RECORDS SUPPLIED:
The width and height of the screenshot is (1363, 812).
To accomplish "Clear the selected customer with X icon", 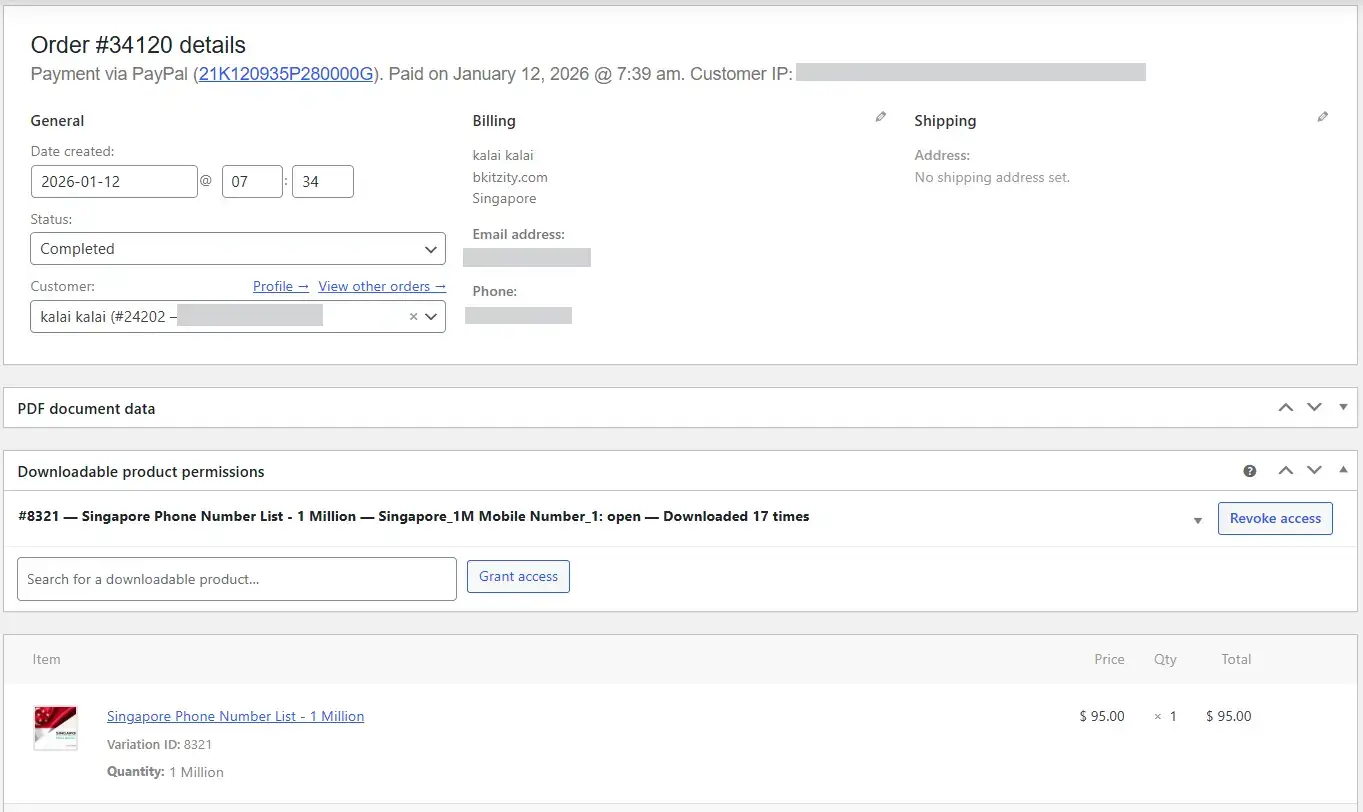I will [413, 317].
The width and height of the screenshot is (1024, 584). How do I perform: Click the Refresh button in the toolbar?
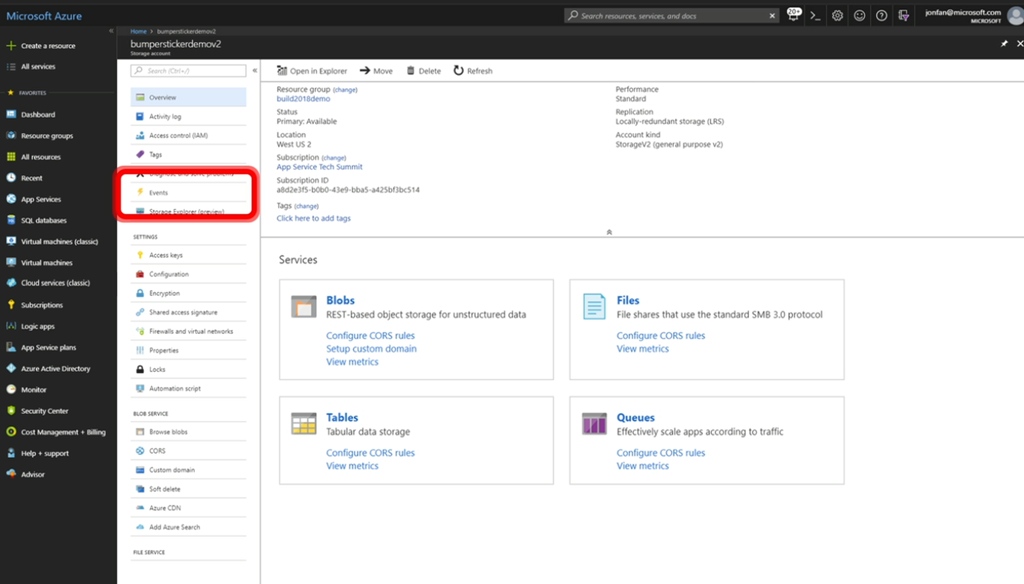473,71
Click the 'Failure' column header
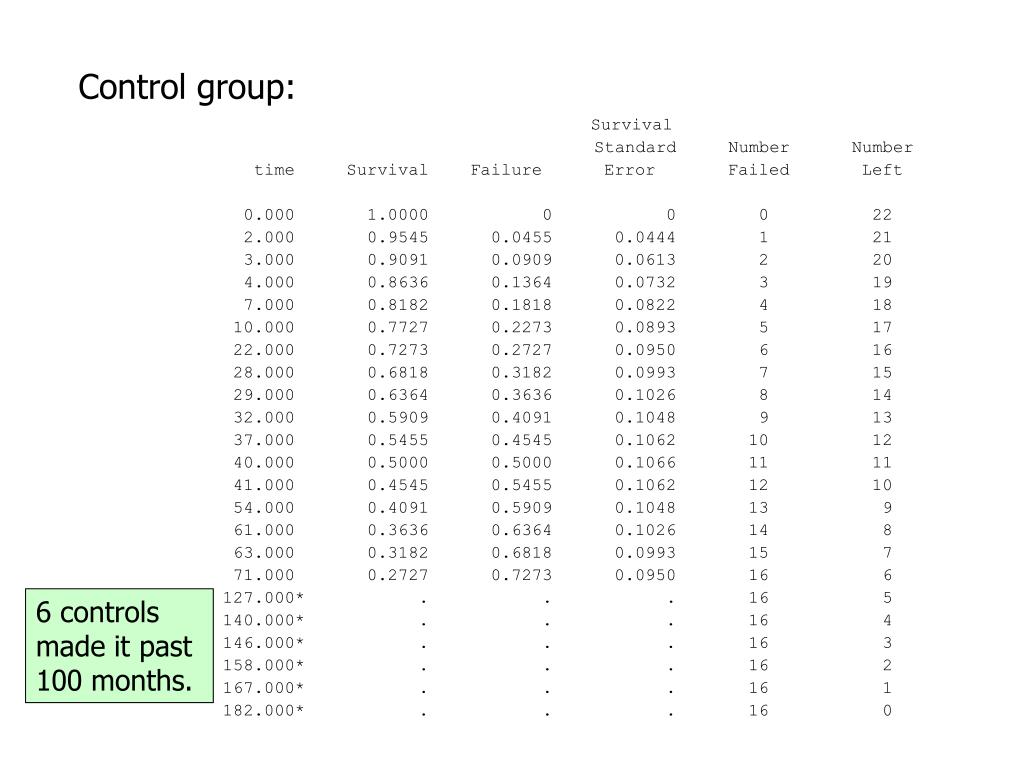 506,170

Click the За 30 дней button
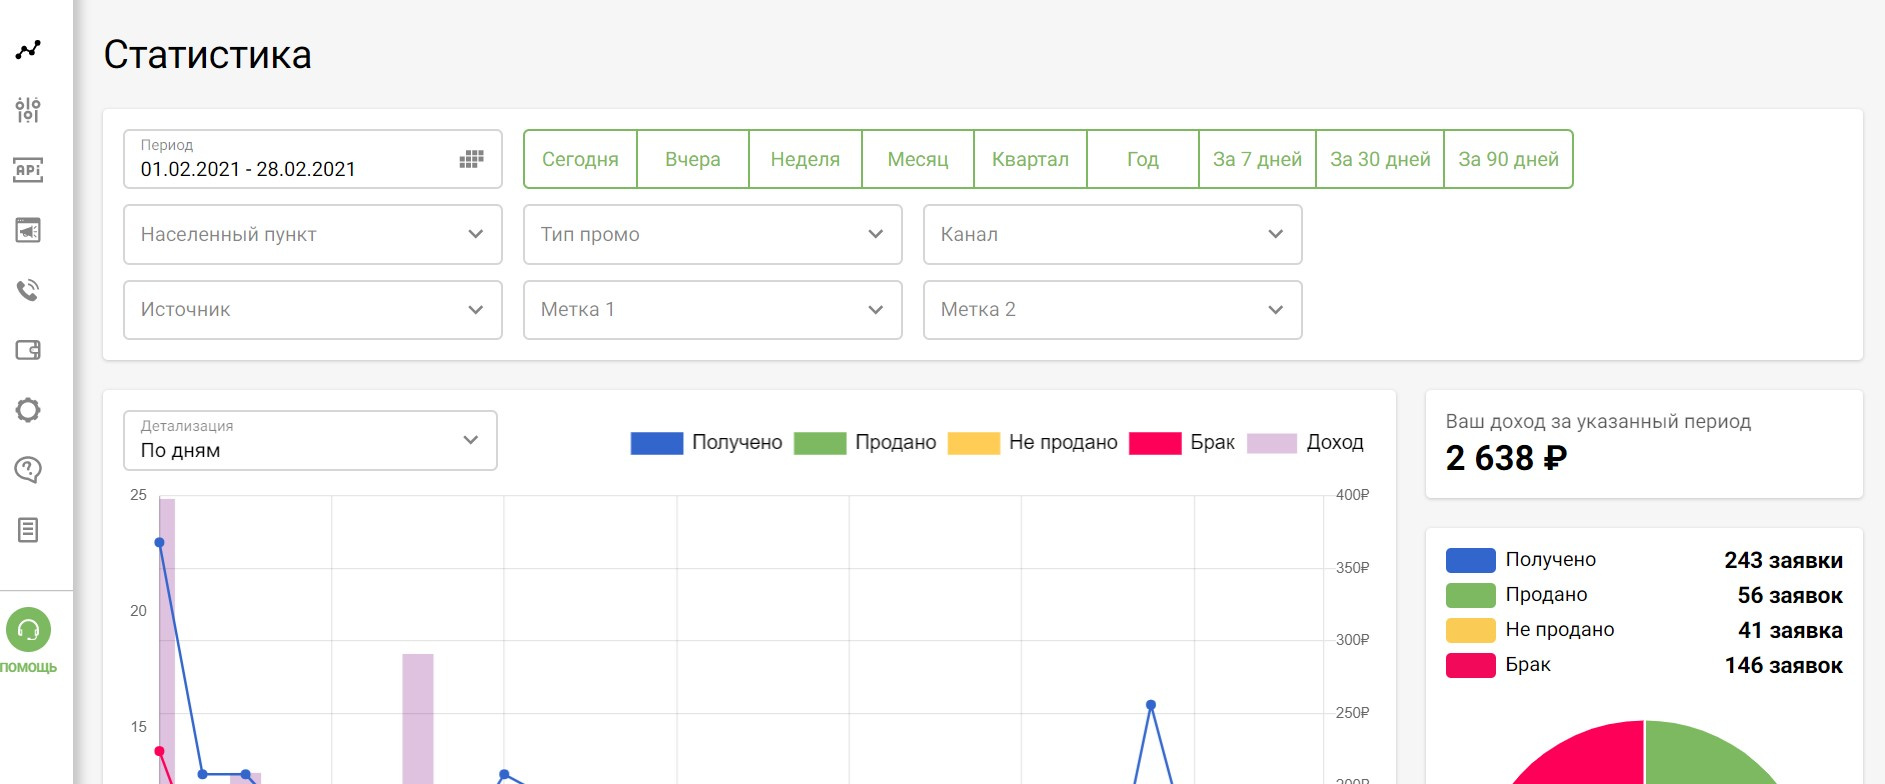1380,160
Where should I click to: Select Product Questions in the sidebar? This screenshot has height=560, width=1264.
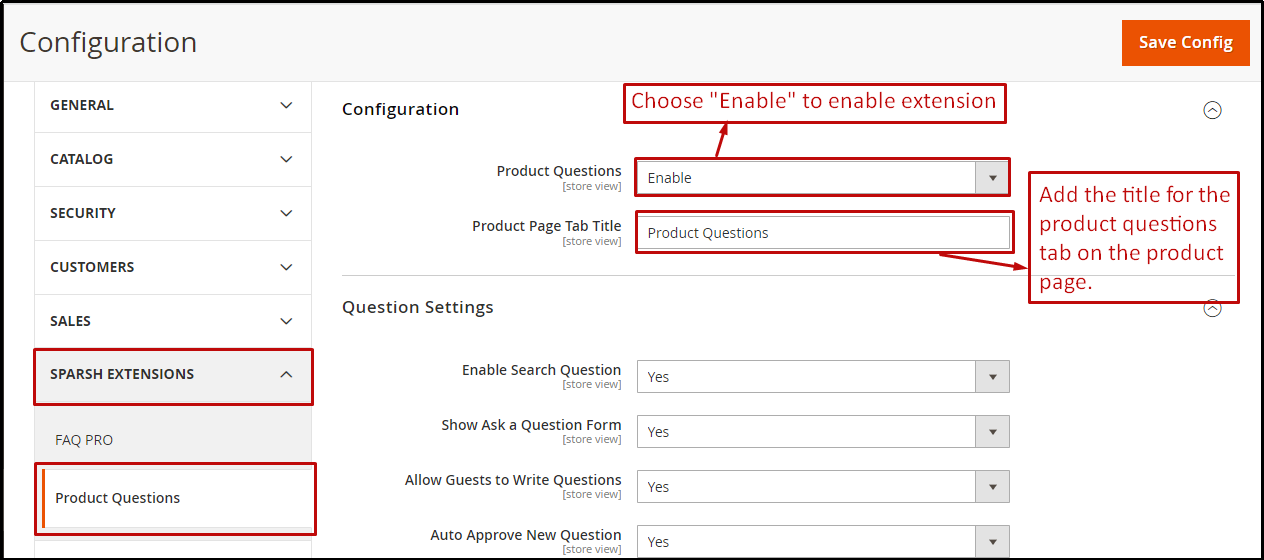[118, 498]
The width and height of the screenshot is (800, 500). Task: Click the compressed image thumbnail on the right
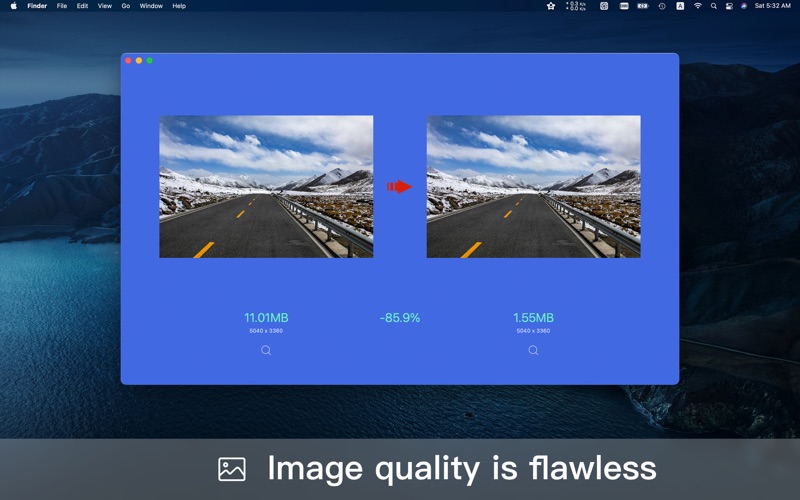(x=533, y=186)
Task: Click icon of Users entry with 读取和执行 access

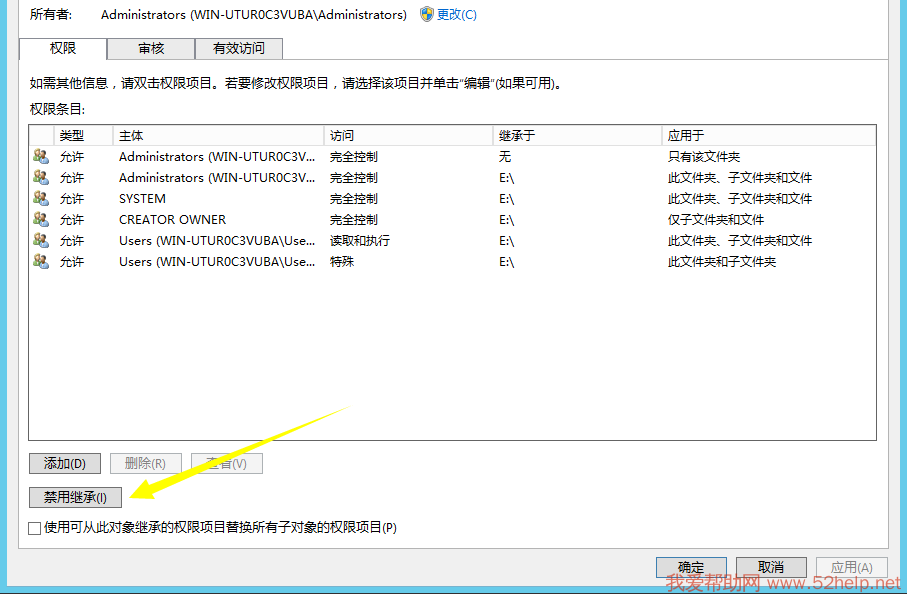Action: (x=40, y=240)
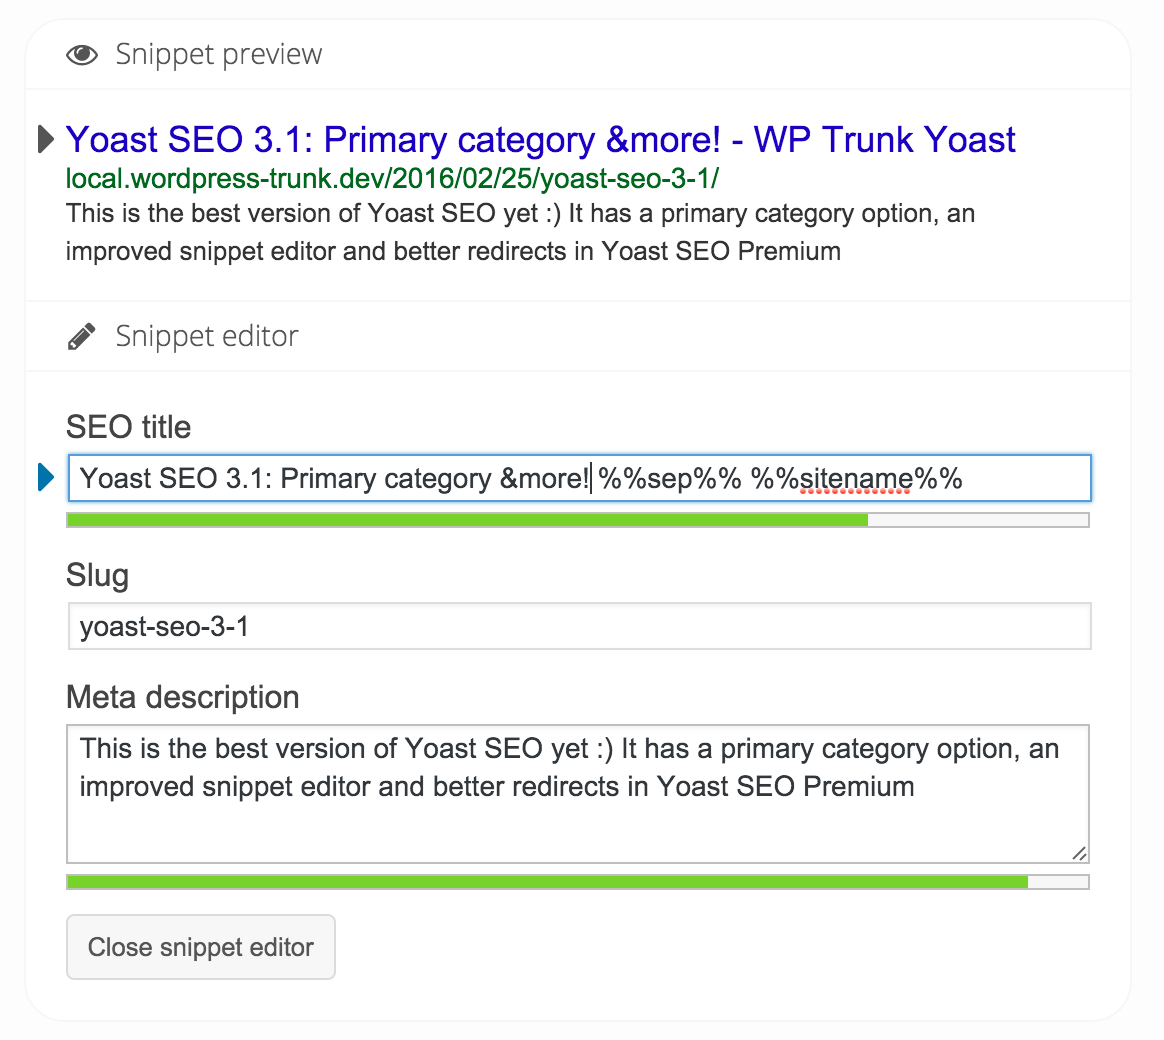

TASK INSTRUCTIONS: Rewrite the part that runs from the line containing "Where should I" through the end of the items, swapping "sidebar" for "side panel" and keeping everything else unchanged. Leave the pictures out of your answer.

TASK RESPONSE:
Where should I click to: Select Product Questions in the side panel? This screenshot has height=560, width=1264.
[118, 498]
The width and height of the screenshot is (800, 500). Task: Click the compressed image thumbnail on the right
(x=533, y=186)
Task: Click icon of Users entry with 读取和执行 access

Action: (x=40, y=240)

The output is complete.